Overall survival data proved even more compelling. The median overall survival for the AK117 combination arm had not yet been reached at the time of analysis, while the control group median stood at 8.3 months, with a hazard ratio of 0.46. The 6-month OS rate was 83.3% for AK117 versus 73.2% for control, and the 9-month OS rate reached 78.7% versus 43.1%.
The AK117 combination regimen induced deep tumor responses. The objective response rate reached 80.0% in the treatment arm versus 66.7% in the control group. The composite complete response rate was 56.7% versus 53.3%, respectively.
Notably, among patients achieving composite complete response, a higher proportion in the AK117 group achieved minimal residual disease negativity: 46.7% versus 36.7% in the control group. The median duration of composite complete response was substantially longer with AK117 at 10.4 months compared to 5.6 months with standard therapy.
The safety profile of the AK117 combination was manageable and consistent with the known profiles of venetoclax and azacitidine. Treatment-emergent adverse events and serious adverse event rates were comparable between the two groups. No new safety signals were observed.
The most common adverse events were consistent with those expected in the AML population receiving venetoclax-based therapy. Anemia occurred in 46.7% of AK117 patients versus 50.0% in the control group.
AML remains the most common type of acute leukemia in adults, characterized by abnormal clonal proliferation of myeloid blasts in bone marrow, peripheral blood, and extramedullary tissues. For patients ineligible for intensive chemotherapy, the venetoclax-azacitidine combination represents the standard of care per National Comprehensive Cancer Network guidelines, yet overall efficacy remains suboptimal with limited options for improvement.
The encouraging efficacy and safety data from the AK117 combination provide positive signals and a solid foundation for further investigation, potentially offering a new, superior treatment option for AML patients who cannot tolerate standard induction chemotherapy.

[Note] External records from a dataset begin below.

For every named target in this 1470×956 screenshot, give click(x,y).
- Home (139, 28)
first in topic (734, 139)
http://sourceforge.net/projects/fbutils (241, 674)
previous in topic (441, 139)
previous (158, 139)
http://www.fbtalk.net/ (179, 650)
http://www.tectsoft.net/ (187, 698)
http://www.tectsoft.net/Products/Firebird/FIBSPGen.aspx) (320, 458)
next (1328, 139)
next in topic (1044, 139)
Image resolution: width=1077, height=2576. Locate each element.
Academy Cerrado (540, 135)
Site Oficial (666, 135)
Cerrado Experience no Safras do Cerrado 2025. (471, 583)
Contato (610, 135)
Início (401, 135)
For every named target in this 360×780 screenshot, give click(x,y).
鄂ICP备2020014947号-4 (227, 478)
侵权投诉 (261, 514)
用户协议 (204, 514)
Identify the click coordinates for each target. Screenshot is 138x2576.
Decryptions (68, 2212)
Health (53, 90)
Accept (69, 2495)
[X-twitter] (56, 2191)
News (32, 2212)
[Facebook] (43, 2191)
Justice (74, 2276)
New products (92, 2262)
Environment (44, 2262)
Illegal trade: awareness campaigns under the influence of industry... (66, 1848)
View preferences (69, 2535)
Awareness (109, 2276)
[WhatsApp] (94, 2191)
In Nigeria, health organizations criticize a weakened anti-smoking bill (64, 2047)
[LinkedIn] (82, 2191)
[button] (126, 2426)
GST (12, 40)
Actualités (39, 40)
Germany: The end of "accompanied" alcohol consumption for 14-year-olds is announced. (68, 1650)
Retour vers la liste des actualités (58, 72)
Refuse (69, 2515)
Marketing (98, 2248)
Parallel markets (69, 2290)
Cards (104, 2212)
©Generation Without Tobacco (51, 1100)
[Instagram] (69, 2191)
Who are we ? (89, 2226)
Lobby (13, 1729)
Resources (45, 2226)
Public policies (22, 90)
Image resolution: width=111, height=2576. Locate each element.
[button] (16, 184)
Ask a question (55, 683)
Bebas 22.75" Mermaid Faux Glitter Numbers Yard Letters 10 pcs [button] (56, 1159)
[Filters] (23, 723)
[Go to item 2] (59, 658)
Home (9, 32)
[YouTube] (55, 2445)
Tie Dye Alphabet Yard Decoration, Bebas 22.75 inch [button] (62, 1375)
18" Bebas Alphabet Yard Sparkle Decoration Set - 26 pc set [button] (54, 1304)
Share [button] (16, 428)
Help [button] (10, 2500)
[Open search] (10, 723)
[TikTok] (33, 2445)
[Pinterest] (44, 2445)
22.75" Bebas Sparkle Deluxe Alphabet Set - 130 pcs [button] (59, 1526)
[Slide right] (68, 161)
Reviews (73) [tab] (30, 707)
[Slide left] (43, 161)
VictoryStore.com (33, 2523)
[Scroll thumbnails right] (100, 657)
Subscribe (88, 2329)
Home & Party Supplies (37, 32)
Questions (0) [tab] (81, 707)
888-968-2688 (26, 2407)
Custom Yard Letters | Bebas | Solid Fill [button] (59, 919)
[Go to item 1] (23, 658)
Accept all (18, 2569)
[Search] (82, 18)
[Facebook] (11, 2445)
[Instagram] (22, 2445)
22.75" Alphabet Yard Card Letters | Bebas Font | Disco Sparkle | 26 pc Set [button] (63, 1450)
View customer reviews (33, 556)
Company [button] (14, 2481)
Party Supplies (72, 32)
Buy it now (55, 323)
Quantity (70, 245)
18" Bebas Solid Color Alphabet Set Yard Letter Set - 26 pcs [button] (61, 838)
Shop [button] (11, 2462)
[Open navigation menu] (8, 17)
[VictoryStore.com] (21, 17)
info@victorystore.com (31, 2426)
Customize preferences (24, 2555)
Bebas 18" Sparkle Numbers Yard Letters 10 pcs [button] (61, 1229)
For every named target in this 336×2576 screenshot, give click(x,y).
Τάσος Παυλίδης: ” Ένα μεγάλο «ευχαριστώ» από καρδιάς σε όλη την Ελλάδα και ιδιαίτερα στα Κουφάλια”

The U.S. Food and Drug Administration has granted AK117 Orphan Drug Designation for the treatment of AML, recognizing its outstanding clinical potential. AK117 is currently being developed globally in parallel for both hematologic malignancies and solid tumors, representing the first CD47 antibody worldwide to enter registrational Phase III clinical studies in solid tumors.
Multiple Phase III trials are actively enrolling, including AK117 combined with ivonescimab versus pembrolizumab as first-line treatment for PD-L1 positive head and neck squamous cell carcinoma, and AK117 combined with ivonescimab as first-line treatment for pancreatic cancer. Phase II studies in AML and myelodysplastic syndromes continue to advance.
AK117 is a next-generation humanized IgG4 monoclonal antibody developed by Akeso that binds to CD47 expressed on tumor cells, blocking the interaction between CD47 and its receptor SIRP alpha. This mechanism enhances phagocytic activity against tumor cells, thereby inhibiting tumor growth. Clinical studies have demonstrated excellent efficacy potential with no observed dose-limiting toxicity events and a favorable safety profile.
Akeso, Inc. (9926.HK) is a leading biopharmaceutical company focused on the research, development, manufacturing, and commercialization of first-in-class or best-in-class innovative biologic drugs. Founded in 2012, the company has built a comprehensive end-to-end drug discovery and development platform.
The company has developed more than 50 innovative drug candidates for the treatment of cancer, autoimmune diseases, inflammatory conditions, and metabolic disorders. Twenty-seven drugs have entered clinical trials, including 15 bispecific or multispecific antibodies. Eight drugs are currently commercially available, and three drugs across four indications have new drug applications under regulatory review.
Akeso holds the unique distinction of being the only pharmaceutical company globally with two tumor immunotherapy bispecific antibody drugs approved, demonstrating its leadership in innovative antibody development.